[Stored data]
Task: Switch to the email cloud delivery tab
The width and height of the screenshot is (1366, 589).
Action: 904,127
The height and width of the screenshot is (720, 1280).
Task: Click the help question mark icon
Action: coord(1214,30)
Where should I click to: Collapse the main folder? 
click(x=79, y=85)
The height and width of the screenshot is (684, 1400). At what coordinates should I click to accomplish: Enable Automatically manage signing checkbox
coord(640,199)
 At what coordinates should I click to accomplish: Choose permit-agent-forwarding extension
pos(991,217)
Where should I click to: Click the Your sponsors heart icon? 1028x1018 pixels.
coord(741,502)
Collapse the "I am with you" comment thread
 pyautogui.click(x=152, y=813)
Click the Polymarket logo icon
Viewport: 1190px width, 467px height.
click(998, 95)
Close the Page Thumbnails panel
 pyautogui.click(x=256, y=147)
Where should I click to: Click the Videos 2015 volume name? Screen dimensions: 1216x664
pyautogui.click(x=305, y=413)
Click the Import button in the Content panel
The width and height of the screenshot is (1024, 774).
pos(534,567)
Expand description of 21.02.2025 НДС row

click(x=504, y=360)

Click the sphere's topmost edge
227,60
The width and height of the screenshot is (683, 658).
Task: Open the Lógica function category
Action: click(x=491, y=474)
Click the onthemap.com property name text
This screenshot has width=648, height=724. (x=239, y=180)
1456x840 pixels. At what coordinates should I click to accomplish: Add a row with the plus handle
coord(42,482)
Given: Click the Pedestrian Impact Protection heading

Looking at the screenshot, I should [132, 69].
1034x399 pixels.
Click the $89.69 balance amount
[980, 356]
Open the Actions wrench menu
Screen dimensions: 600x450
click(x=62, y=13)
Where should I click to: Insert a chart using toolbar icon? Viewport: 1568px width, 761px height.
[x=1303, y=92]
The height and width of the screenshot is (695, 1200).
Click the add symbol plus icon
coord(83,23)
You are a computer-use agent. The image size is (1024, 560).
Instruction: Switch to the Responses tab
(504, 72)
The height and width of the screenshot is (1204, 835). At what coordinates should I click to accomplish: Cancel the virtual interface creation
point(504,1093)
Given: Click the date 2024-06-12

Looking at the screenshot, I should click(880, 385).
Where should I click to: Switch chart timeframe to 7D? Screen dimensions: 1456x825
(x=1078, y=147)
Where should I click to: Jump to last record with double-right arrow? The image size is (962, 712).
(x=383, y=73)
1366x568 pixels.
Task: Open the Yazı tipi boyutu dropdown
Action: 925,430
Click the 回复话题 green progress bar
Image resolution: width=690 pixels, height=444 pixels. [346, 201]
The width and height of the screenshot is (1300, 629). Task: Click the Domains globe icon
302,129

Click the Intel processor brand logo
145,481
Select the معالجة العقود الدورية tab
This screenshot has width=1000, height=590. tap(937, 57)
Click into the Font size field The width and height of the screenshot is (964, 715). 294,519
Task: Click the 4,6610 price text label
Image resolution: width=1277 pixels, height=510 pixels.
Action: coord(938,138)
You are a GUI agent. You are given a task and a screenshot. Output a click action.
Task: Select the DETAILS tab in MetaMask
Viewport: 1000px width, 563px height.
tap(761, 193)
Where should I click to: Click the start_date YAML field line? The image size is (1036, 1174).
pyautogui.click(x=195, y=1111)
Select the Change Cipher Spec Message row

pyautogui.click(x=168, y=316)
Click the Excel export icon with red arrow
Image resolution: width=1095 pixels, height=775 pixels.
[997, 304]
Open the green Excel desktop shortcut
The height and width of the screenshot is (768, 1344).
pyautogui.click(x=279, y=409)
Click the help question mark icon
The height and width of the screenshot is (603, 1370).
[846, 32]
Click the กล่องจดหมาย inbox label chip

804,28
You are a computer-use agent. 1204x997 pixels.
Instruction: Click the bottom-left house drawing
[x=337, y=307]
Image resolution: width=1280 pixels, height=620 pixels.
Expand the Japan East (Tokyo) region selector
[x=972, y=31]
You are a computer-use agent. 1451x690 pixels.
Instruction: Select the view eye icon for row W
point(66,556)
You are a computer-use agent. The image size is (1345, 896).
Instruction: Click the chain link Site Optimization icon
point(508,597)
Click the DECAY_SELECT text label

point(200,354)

About this exercise: Please return all of the records exactly as they appear.

Task response:
Task: Switch to the email cloud delivery tab
The width and height of the screenshot is (1366, 589).
Action: 904,127
The height and width of the screenshot is (720, 1280).
Task: Click the help question mark icon
Action: coord(1214,30)
Where should I click to: Collapse the main folder? 
click(x=79, y=85)
The height and width of the screenshot is (684, 1400). At what coordinates should I click to accomplish: Enable Automatically manage signing checkbox
coord(640,199)
 At what coordinates should I click to accomplish: Choose permit-agent-forwarding extension
pos(991,217)
Where should I click to: Click the Your sponsors heart icon? 1028x1018 pixels.
coord(741,502)
Collapse the "I am with you" comment thread
 pyautogui.click(x=152, y=813)
Click the Polymarket logo icon
Viewport: 1190px width, 467px height.
click(998, 95)
Close the Page Thumbnails panel
 pyautogui.click(x=256, y=147)
Where should I click to: Click the Videos 2015 volume name? Screen dimensions: 1216x664
pyautogui.click(x=305, y=413)
Click the Import button in the Content panel
The width and height of the screenshot is (1024, 774).
pos(534,567)
Expand description of 21.02.2025 НДС row

click(x=504, y=360)

Click the sphere's topmost edge
227,60
The width and height of the screenshot is (683, 658).
Task: Open the Lógica function category
Action: click(x=491, y=474)
Click the onthemap.com property name text
This screenshot has width=648, height=724. (x=239, y=180)
1456x840 pixels. At what coordinates should I click to accomplish: Add a row with the plus handle
coord(42,482)
Given: Click the Pedestrian Impact Protection heading

Looking at the screenshot, I should [132, 69].
1034x399 pixels.
Click the $89.69 balance amount
[980, 356]
Open the Actions wrench menu
Screen dimensions: 600x450
click(x=62, y=13)
Where should I click to: Insert a chart using toolbar icon? Viewport: 1568px width, 761px height.
[x=1303, y=92]
The height and width of the screenshot is (695, 1200).
Click the add symbol plus icon
coord(83,23)
You are a computer-use agent. The image size is (1024, 560).
Instruction: Switch to the Responses tab
(504, 72)
The height and width of the screenshot is (1204, 835). At what coordinates should I click to accomplish: Cancel the virtual interface creation
point(504,1093)
Given: Click the date 2024-06-12

Looking at the screenshot, I should click(880, 385).
Where should I click to: Switch chart timeframe to 7D? Screen dimensions: 1456x825
(x=1078, y=147)
Where should I click to: Jump to last record with double-right arrow? The image size is (962, 712).
(x=383, y=73)
1366x568 pixels.
Task: Open the Yazı tipi boyutu dropdown
Action: 925,430
Click the 回复话题 green progress bar
Image resolution: width=690 pixels, height=444 pixels. [346, 201]
The width and height of the screenshot is (1300, 629). Task: Click the Domains globe icon
302,129

Click the Intel processor brand logo
145,481
Select the معالجة العقود الدورية tab
This screenshot has width=1000, height=590. tap(937, 57)
Click into the Font size field The width and height of the screenshot is (964, 715). 294,519
Task: Click the 4,6610 price text label
Image resolution: width=1277 pixels, height=510 pixels.
Action: coord(938,138)
You are a GUI agent. You are given a task and a screenshot. Output a click action.
Task: Select the DETAILS tab in MetaMask
Viewport: 1000px width, 563px height.
tap(761, 193)
Where should I click to: Click the start_date YAML field line? The image size is (1036, 1174).
pyautogui.click(x=195, y=1111)
Select the Change Cipher Spec Message row

pyautogui.click(x=168, y=316)
Click the Excel export icon with red arrow
Image resolution: width=1095 pixels, height=775 pixels.
[997, 304]
Open the green Excel desktop shortcut
The height and width of the screenshot is (768, 1344).
pyautogui.click(x=279, y=409)
Click the help question mark icon
The height and width of the screenshot is (603, 1370).
[846, 32]
Click the กล่องจดหมาย inbox label chip

804,28
You are a computer-use agent. 1204x997 pixels.
Instruction: Click the bottom-left house drawing
[x=337, y=307]
Image resolution: width=1280 pixels, height=620 pixels.
Expand the Japan East (Tokyo) region selector
[x=972, y=31]
You are a computer-use agent. 1451x690 pixels.
Instruction: Select the view eye icon for row W
point(66,556)
You are a computer-use agent. The image size is (1345, 896).
Instruction: Click the chain link Site Optimization icon
point(508,597)
Click the DECAY_SELECT text label

point(200,354)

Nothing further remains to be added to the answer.